I went in to it fully ok with as many interventions as needed, and even thought throughout that I would like an elective c-section. I bit their hand off when they offered to induce me for reduced movements as I wanted it over and him to be here safely no matter what. My emergency c-section was the only part of the whole thing that I felt safe during.
My trauma came from not being believed that something was wrong throughout my induction, being repeatedly dismissed and even laughed at. Even once my concerns turned out to be right, nothing changed. During my 5 day stay in the postnatal ward, I was literally shouted at by a staff member for crying as I was in so much pain trying to go to the toilet. This staff member mistakenly believed my c-section to be elective and complained to another patient in the room, loudly, in front of me, how people have c-sections to "avoid pain" then regret it.
Despite having prior mental health issues recorded on my notes, I was mocked repeatedly by staff as I sobbed all night with my crying baby, as if I was a silly little girl who hadn't realised how hard being a mother was and was now being taught a lesson. And no I wasn't a young mum.

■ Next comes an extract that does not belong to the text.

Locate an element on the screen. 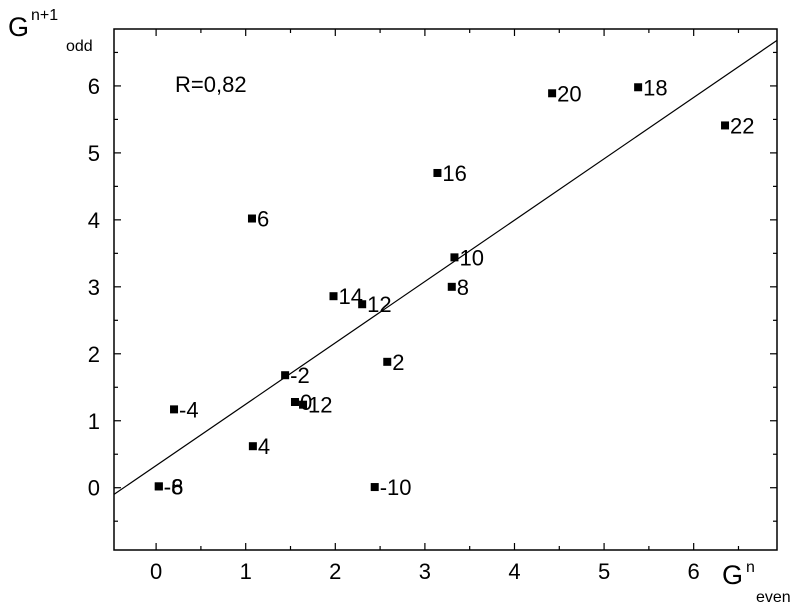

Problems identified with my baby's health were not explained to me. Eyedrops were prescribed to my son and not administered in hospital when they were supposed to be, something only noticed at discharge. I heard staff complaining about me to each other in the corridor because I was asking for too much help. A piece of plastic from a swab was left in my child's cot overnight. Staff repeatedly got annoyed at me when my cannula kept falling out when I was changing him.
We were both fine in the end, and it was nothing compared to what others have been through, but I really resent the implication that our problems were all caused when we turned up with our vegan, reiki, hypnobirthing plan expecting to give birth silently as the full moon rose in the sky. I genuinely believed that me and my baby would die and I felt completely powerless and confused as to why nobody seemed to care.